Start of DATASET ENTRIES

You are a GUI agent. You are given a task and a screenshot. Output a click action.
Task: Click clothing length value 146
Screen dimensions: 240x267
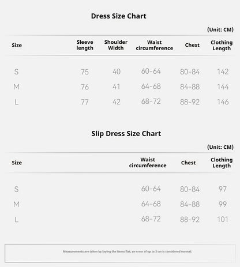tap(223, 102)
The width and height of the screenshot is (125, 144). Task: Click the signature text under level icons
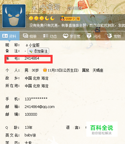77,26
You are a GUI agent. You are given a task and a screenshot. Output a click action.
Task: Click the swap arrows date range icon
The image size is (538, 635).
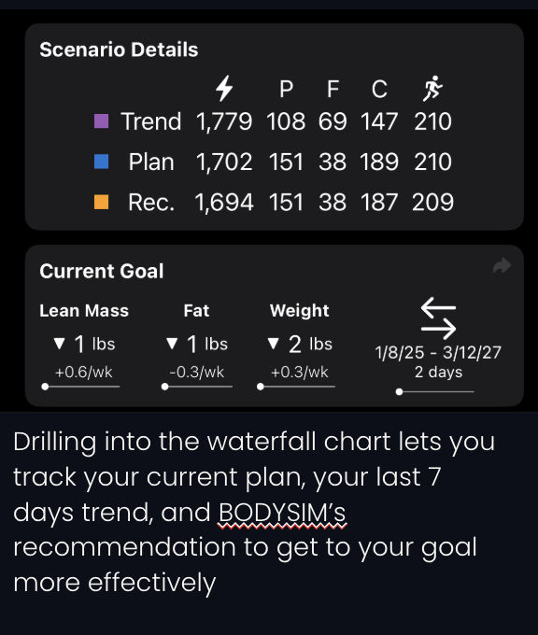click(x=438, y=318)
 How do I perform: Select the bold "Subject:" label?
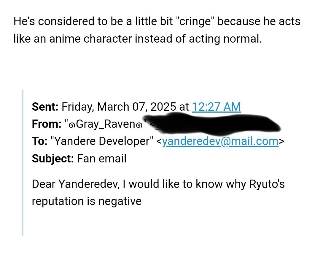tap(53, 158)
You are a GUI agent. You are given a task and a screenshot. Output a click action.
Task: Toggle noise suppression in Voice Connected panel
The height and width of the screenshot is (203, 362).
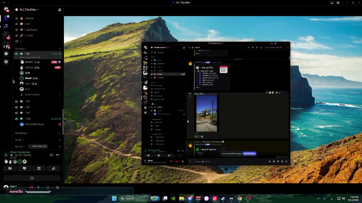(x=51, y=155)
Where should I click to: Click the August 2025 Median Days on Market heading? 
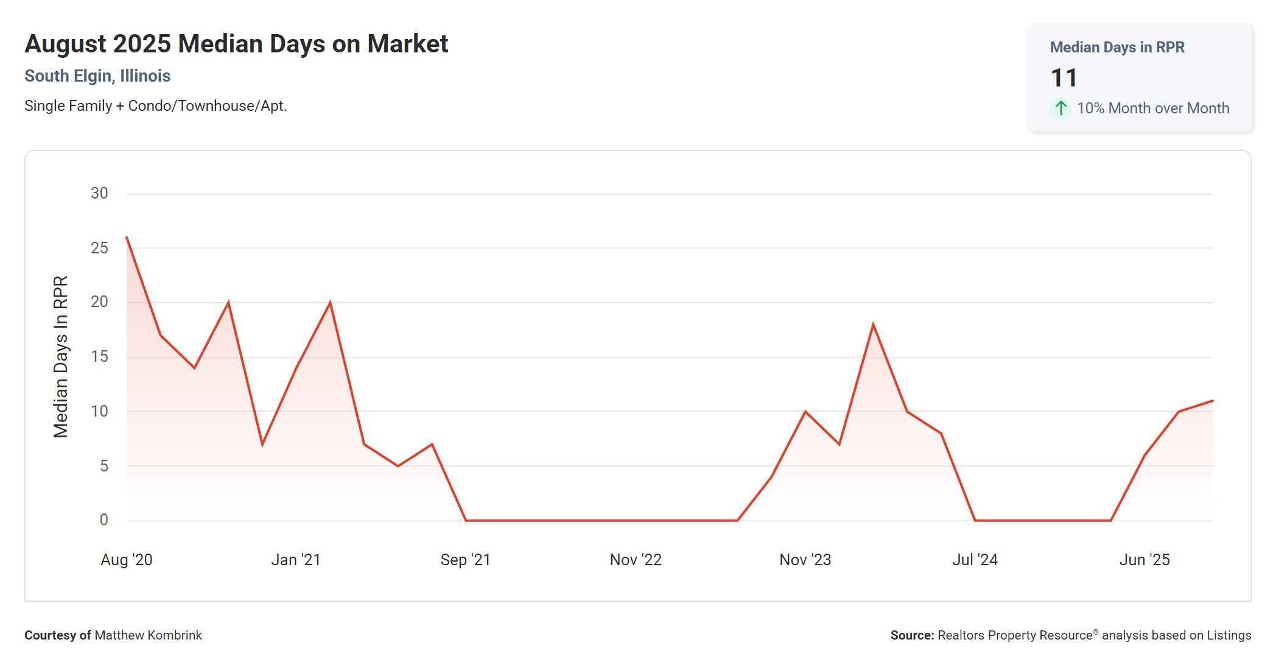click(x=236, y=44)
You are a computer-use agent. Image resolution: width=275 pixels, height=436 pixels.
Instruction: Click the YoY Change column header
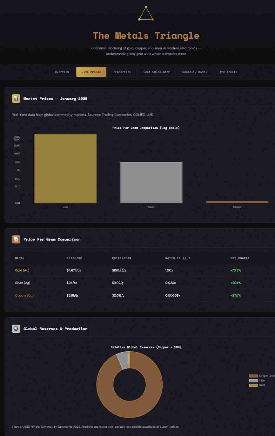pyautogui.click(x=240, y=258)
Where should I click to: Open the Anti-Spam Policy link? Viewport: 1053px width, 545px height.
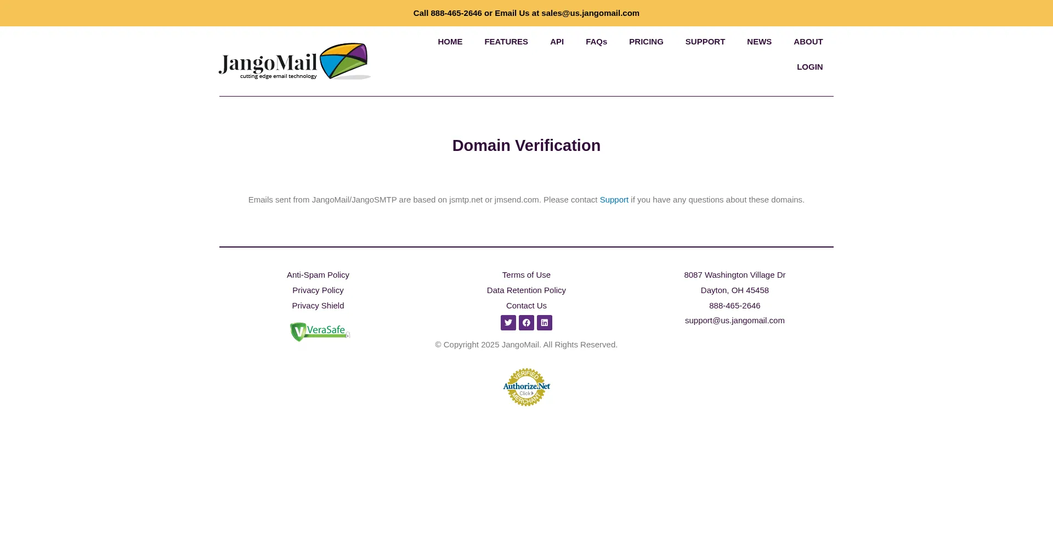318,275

End of DATASET ENTRIES
Start of DATASET ENTRIES

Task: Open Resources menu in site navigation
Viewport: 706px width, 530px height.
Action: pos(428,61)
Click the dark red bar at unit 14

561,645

End of DATASET ENTRIES

> **WORK REQUIRED**: State how many lines of the items above contain the string "Viewport". Case counts; give only the number.

> **RESULT OF THE EXERCISE**: 2